WORK TO COMPLETE:
Find and copy each line of the listing below that has the word "agent" in it.

☆ ☆ ☆ ☆

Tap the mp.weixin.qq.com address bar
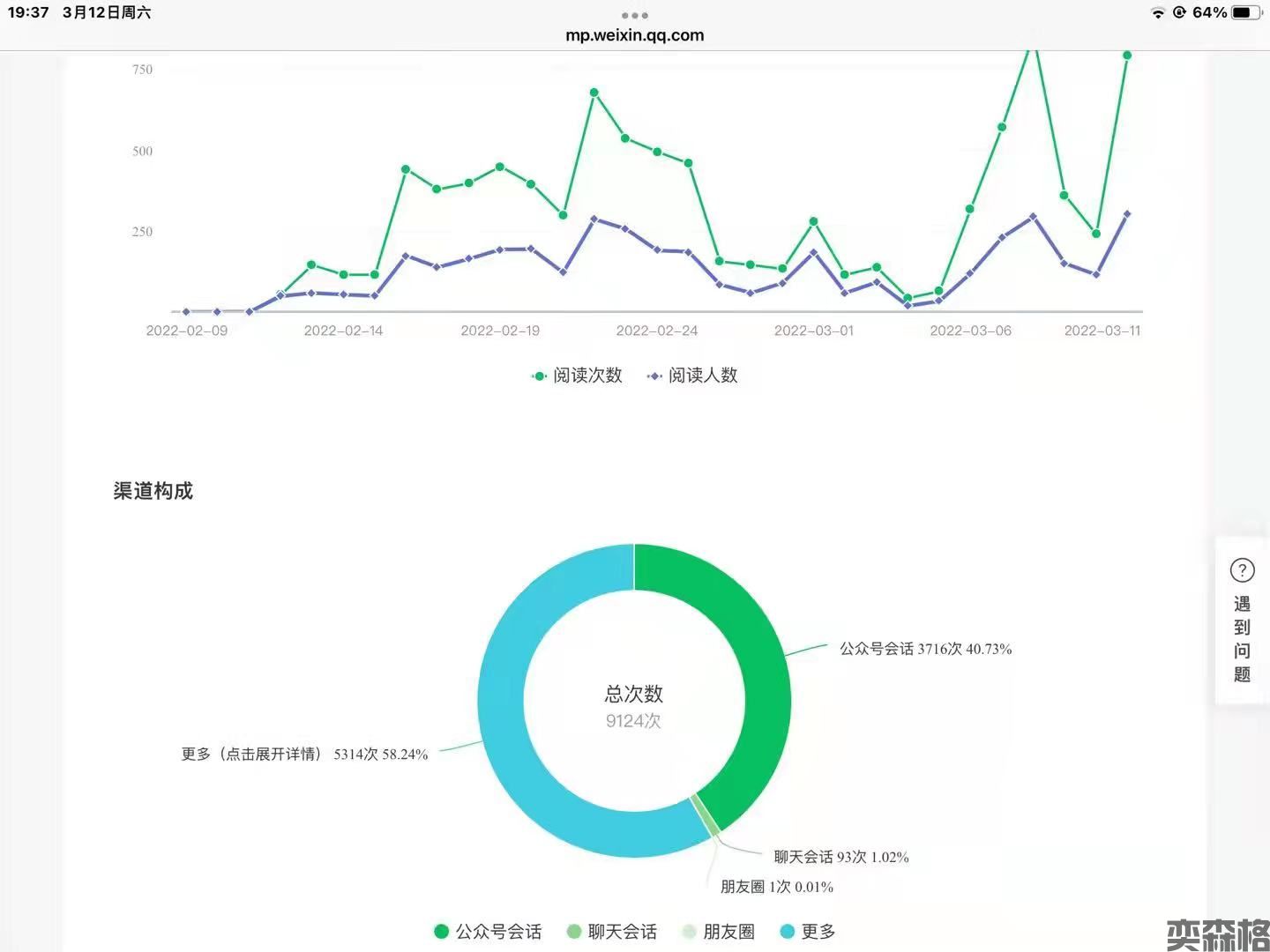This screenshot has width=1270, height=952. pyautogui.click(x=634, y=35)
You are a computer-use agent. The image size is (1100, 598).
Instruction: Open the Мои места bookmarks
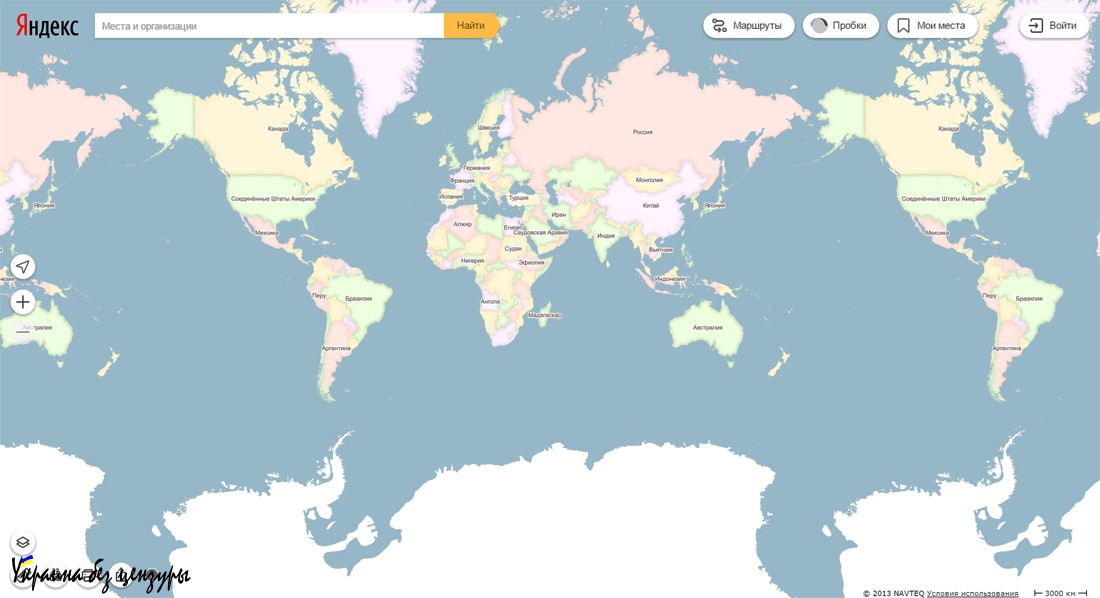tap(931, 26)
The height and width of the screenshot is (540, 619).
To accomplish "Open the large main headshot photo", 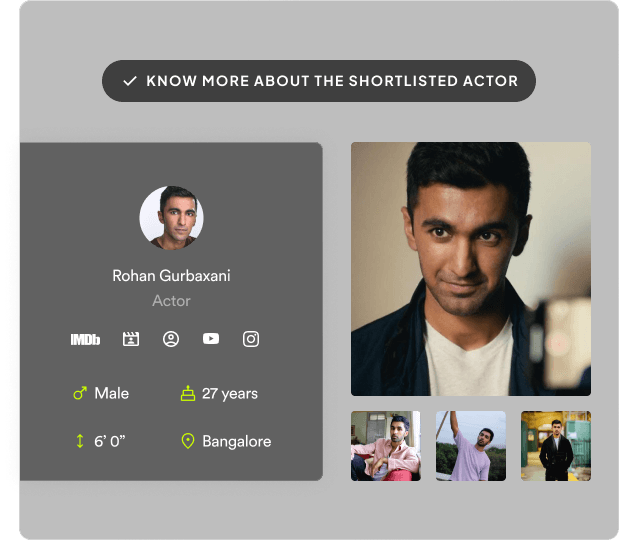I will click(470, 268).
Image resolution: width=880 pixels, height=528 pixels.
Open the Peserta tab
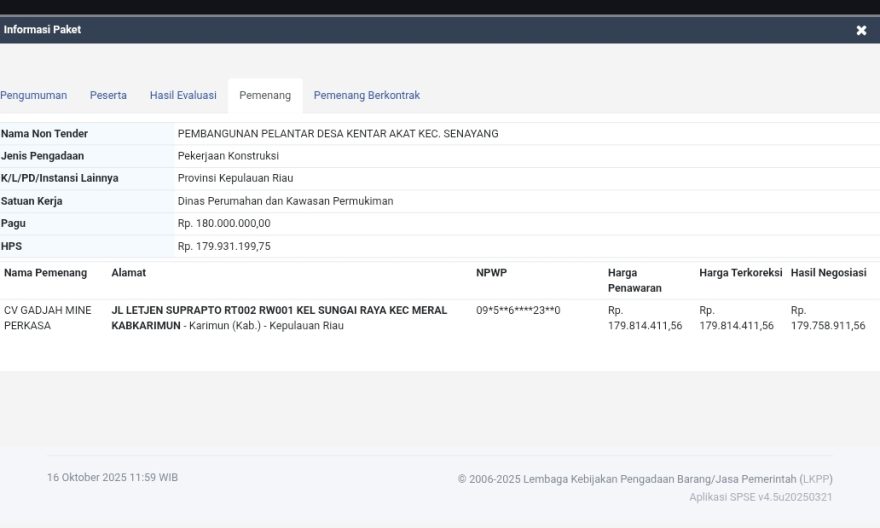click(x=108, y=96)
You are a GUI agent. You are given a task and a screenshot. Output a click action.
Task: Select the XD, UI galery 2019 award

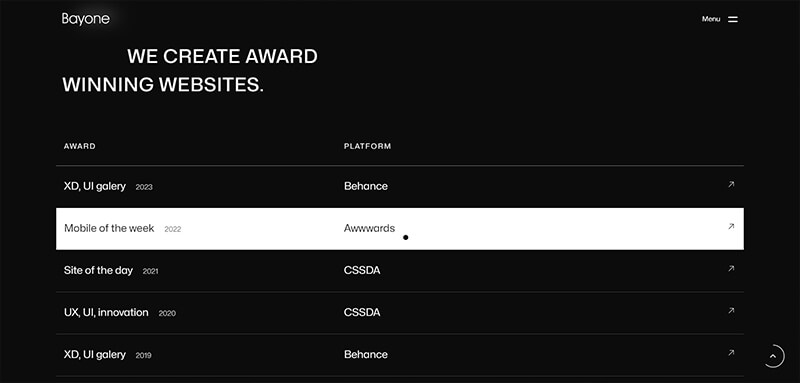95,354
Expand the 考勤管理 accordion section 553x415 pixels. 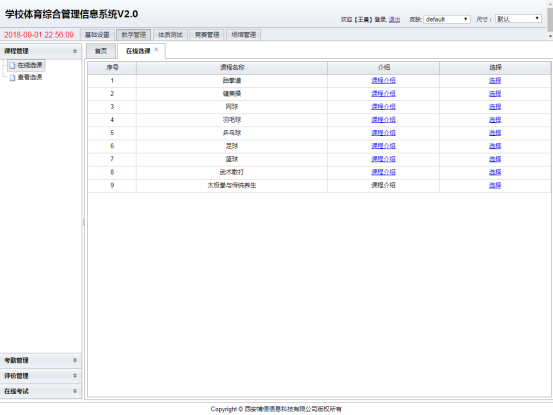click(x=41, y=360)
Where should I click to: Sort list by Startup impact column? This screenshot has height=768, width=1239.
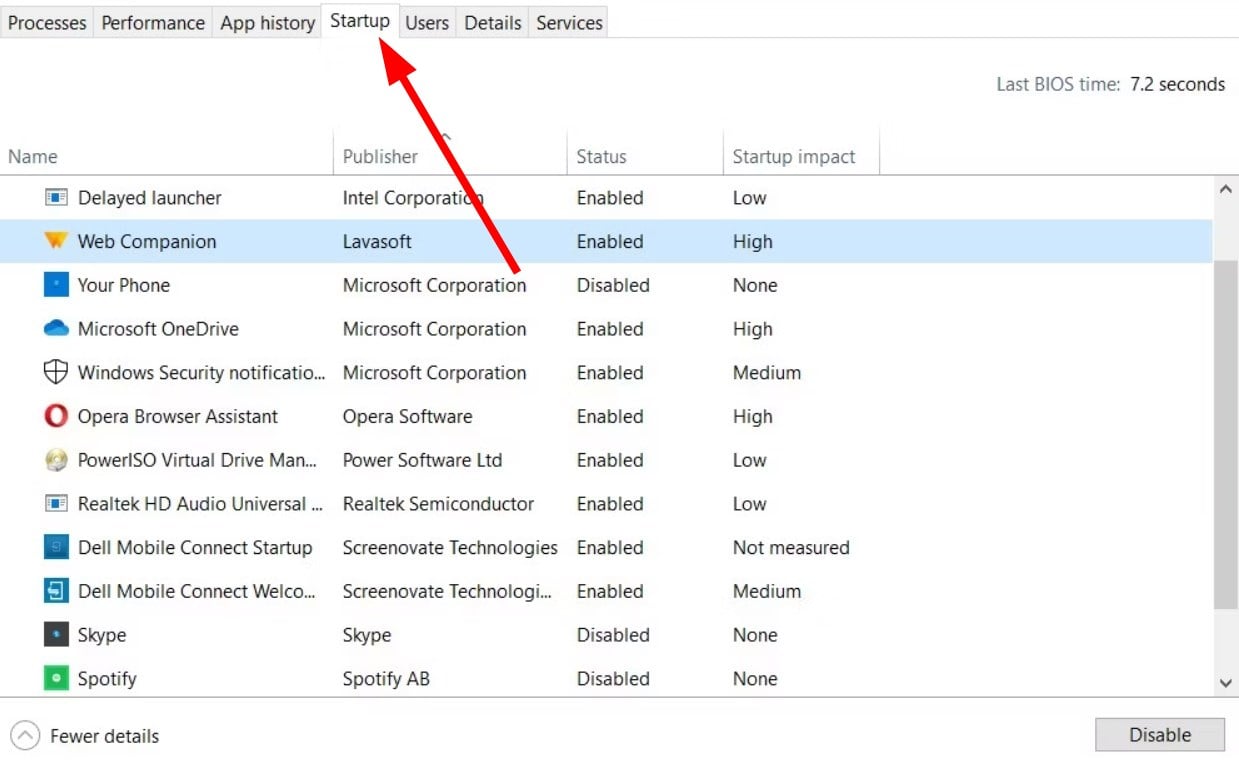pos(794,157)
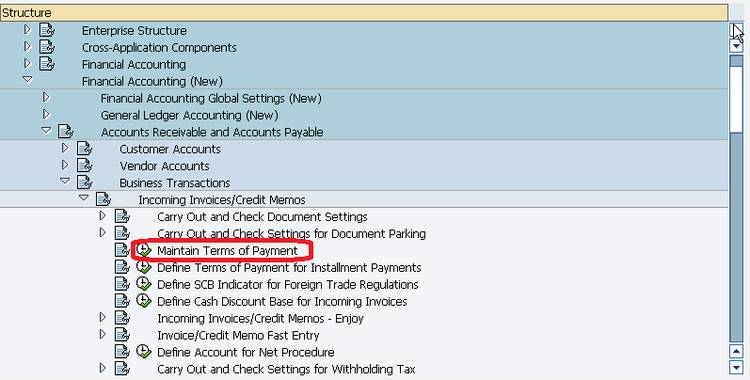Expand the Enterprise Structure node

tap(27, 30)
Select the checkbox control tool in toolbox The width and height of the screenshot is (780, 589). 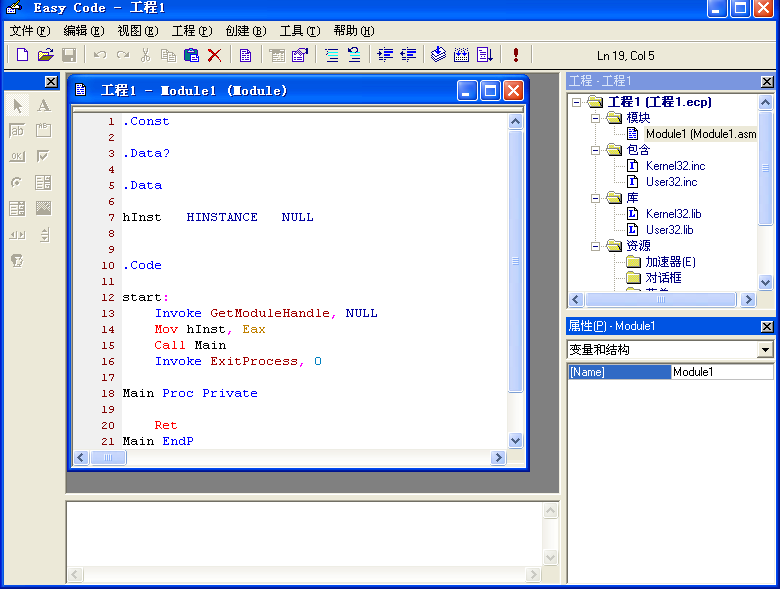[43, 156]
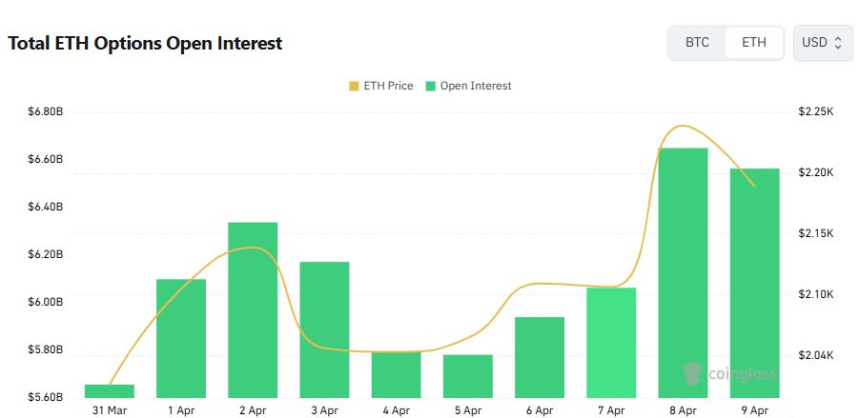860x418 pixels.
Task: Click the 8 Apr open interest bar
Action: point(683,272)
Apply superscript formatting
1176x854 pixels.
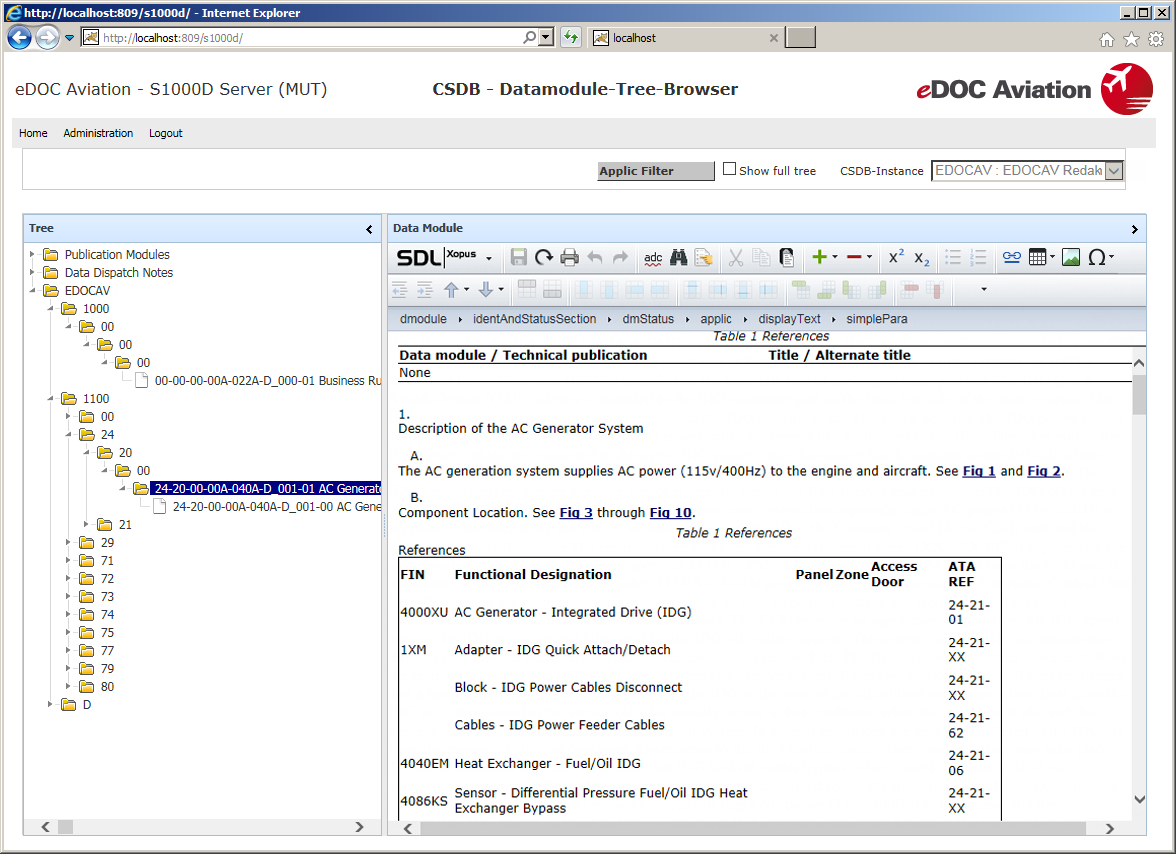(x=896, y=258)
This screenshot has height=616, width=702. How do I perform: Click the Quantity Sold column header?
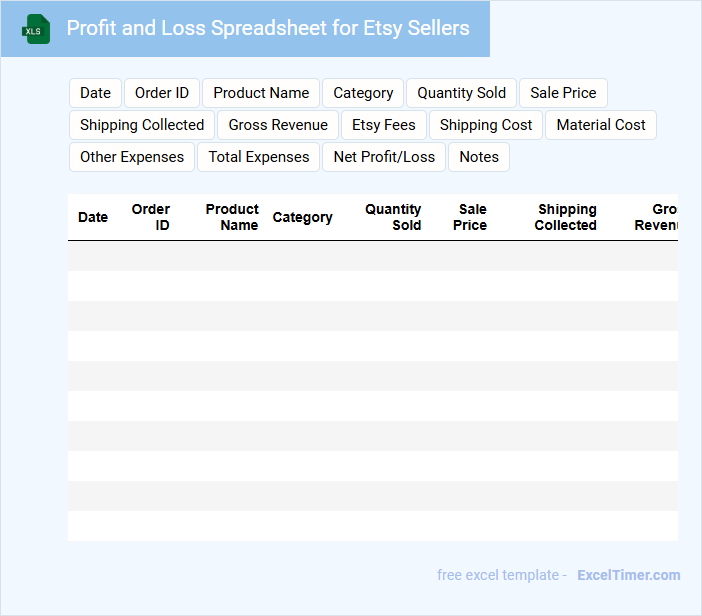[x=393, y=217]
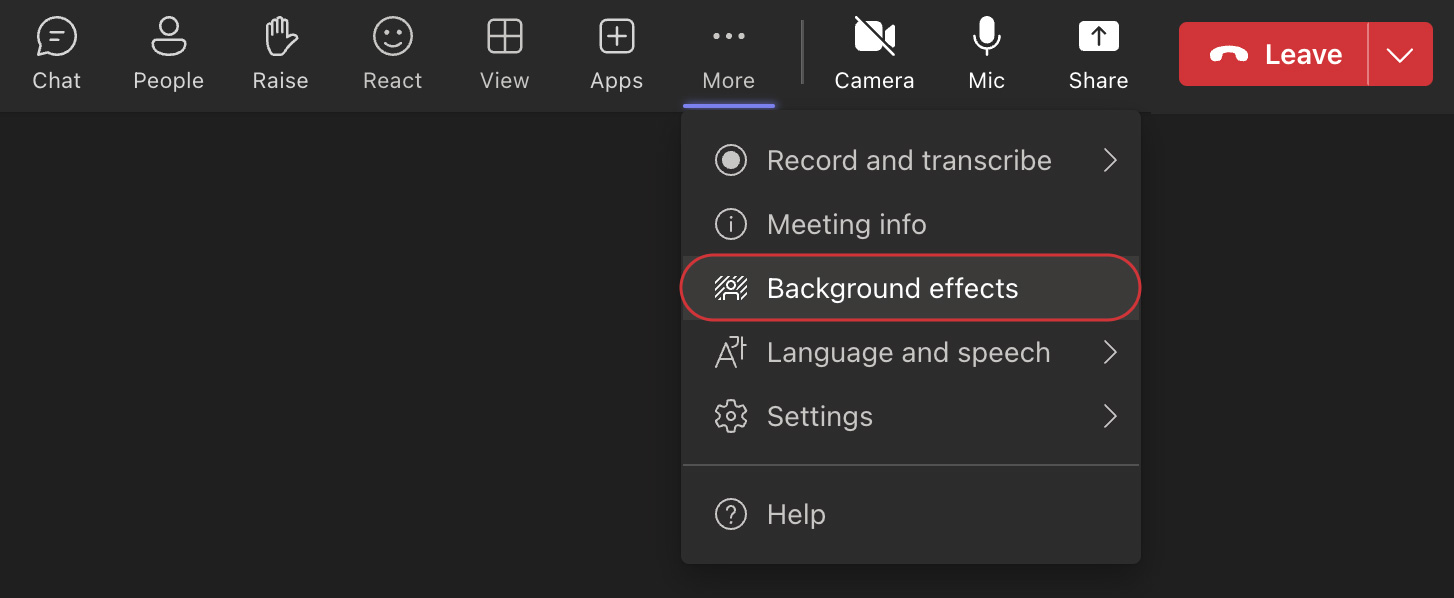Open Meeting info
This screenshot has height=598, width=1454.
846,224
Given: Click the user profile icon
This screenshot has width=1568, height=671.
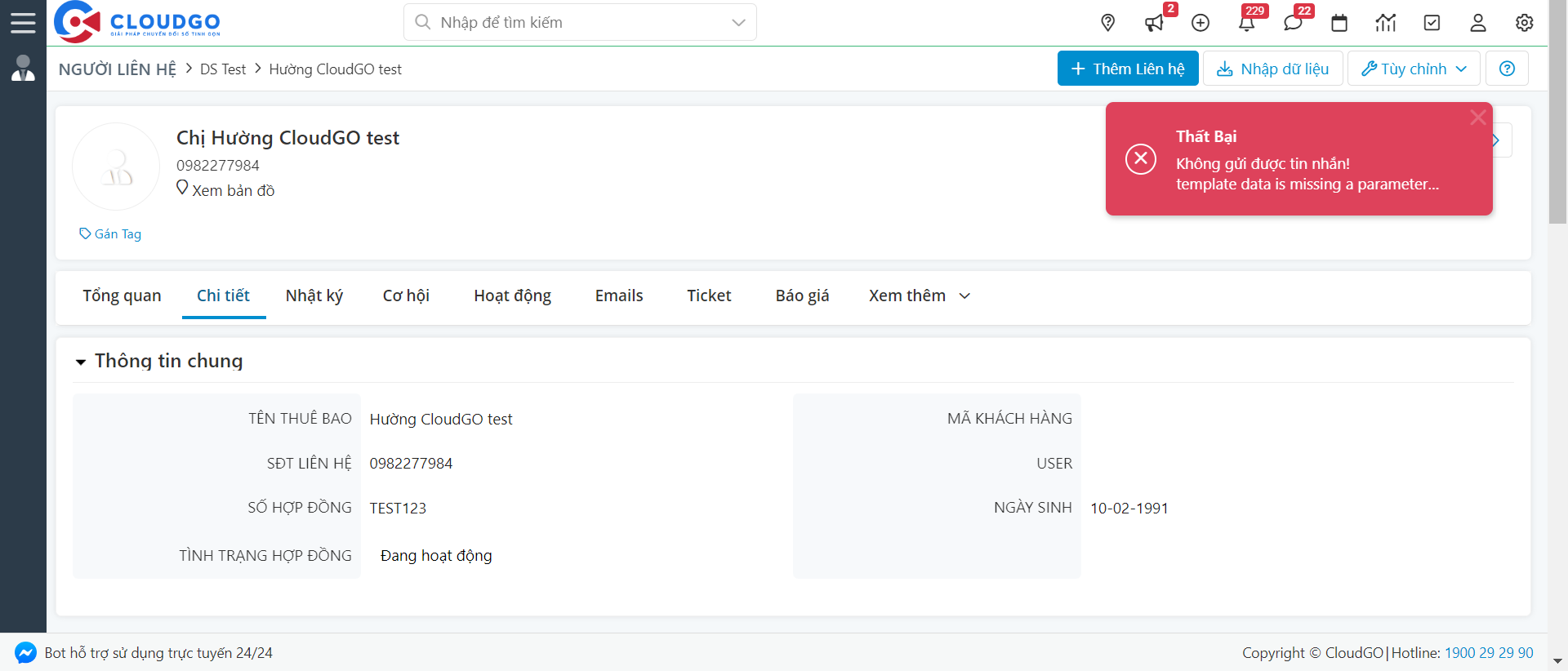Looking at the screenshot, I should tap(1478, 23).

☆ ☆ ☆ ☆

ANSWER AREA:
You are a computer-use agent. The image size is (1100, 598).
You are a GUI agent. You are given a task and a screenshot. Output a click action.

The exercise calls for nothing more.